“The Cost of Discipleship”
Michael D. Powell
January 25, 2009 Mark 1:16-20
3rd Sunday
after Epiphany
Ed and Joanne are a couple who were both raised in the
church but now have nothing to do with institutional religion. They've boiled
their religious belief down to one essential: "Not to get clobbered by
life." Years of religious education never taught either of them how to
really cope with life.
They said it only made them more neurotic. "There
isn't a church in all of America I want to go to," said Joanne. So over
the last 10 years they have begun to build their own religious philosophy,
salvaging bits of the Christian tradition they liked and chucking the rest. The
first to go were an angry, vengeful God and Hell. "That's just something
they say to scare you," Ed said. They kept Jesus, "because Jesus is
big on love." From the local bookstore, in a bulging section called "Private
Spirituality," they found wisdom in places they had never before searched,
or even heard of: In Zen masters, in "The Course in Miracles," and in
Ashland's Neil Donald Walsh, whose book, "Conversations With God," is
a runaway bestseller. Worship, for Ed and Joanne, now consists of listening to
tapes of Walsh having his conversation with God, who is played by Ed Asner. (1)

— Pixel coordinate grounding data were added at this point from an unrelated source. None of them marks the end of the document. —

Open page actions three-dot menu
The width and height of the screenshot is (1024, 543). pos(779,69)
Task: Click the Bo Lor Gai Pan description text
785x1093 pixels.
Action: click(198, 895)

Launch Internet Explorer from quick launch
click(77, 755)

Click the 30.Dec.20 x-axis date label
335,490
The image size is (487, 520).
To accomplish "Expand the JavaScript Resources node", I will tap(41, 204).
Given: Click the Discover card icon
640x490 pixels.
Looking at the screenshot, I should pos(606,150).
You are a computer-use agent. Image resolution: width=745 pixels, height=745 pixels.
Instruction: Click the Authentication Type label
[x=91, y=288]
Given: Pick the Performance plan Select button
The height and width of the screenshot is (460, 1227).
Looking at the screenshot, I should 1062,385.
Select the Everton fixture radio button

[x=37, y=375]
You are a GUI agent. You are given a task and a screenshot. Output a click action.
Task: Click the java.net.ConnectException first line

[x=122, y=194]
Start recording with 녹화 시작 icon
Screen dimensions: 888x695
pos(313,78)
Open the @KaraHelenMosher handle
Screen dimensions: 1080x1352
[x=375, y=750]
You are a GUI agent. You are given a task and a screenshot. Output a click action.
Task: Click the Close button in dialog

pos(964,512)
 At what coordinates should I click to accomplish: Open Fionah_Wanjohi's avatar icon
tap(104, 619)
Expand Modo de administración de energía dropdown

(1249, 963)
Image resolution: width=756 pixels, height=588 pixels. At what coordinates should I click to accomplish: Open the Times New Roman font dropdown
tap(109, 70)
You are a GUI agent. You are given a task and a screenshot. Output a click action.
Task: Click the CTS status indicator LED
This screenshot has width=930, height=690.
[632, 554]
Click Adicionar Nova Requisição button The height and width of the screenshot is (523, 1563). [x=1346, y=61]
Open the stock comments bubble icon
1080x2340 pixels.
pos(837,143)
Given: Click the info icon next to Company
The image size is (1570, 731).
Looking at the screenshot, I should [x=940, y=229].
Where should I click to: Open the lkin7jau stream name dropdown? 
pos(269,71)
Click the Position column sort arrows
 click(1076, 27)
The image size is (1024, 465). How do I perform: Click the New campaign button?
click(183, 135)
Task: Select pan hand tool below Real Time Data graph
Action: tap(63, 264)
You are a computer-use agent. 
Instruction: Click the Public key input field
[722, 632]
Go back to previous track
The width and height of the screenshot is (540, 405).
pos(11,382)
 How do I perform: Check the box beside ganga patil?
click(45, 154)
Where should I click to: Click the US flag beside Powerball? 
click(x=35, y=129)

Ed and Joanne are your neighbors. They are your sons and
daughters. This movement toward an eclectic, private spirituality is
transforming religious faith and practice all over the world, and it's neither
all good, nor all bad. It just happens to be the way it is these days, and I
think we all know it. The reason I bring it up this morning is that our Gospel
lesson is about the call to discipleship, which I believe has profound social,
even political implications. If discipleship implies community and
responsibility, which I believe it does, and if so many have obviously felt
called to follow a more private, non-institutional brand of spirituality, then
I'm interested in counting the cost.
Traditionalists worried that the sixties might kill off
God. It hasn't happened. In 1966 Time Magazine's cover asked the question:
"Is God Dead?" More than 40 years later, 95% of Americans say they
believe in God, more than any other Western country. About half of all
Americans think the nation is in the midst of a religious revival. But, even as
that revival spreads, many have stopped believing in church. Seven in ten
Americans say they can be religious without going to church. Spirituality and
religious faith are viewed by many as individual and private matters with few
ties to a congregation or community.
Publishers call this phenomenon "private
spirituality." "This should be called the ME-lennium," quipped
one critic. "People are not building community; they're building
individual comfort zones." "We've trivialized God," says one
Christian psychologist. "Most popular books on spirituality assume God is
the butler who serves you for one reason - to give you a happy life. We've
turned God into divine Prozac."
Contrast this with the ministry of Methodism's founding
father, John Wesley, whose "social Gospel" set the stage for a
religious revival of individual and corporate responsibility. Contrast it with
the message of Martin Luther King, Jr. who believed strongly in the power of
love to transform both individual lives and human society. Finally, contrast
the message of divine Prozac with the message of Dietrich Bonhoeffer. While
teaching in an underground seminary during Hitler's bloody reign of terror he
wrote a famous book entitled The Cost of
Discipleship. In it he made a distinction between "cheap grace"
and "costly grace."
Bonhoeffer believed that there was a subtle danger in the
Christian faith. The good news is that we are loved unconditionally. It's a
rich and wonderful gift, able to transform and heal the wounded soul. We are
acceptable to God just as we are. But the Gospel of Jesus Christ is also about
redeeming love, which refuses to leave us just as we are! The unconditional
love of God is an empowering love that challenges us to change and to grow, to
become someone new and better than we were before we were called to follow.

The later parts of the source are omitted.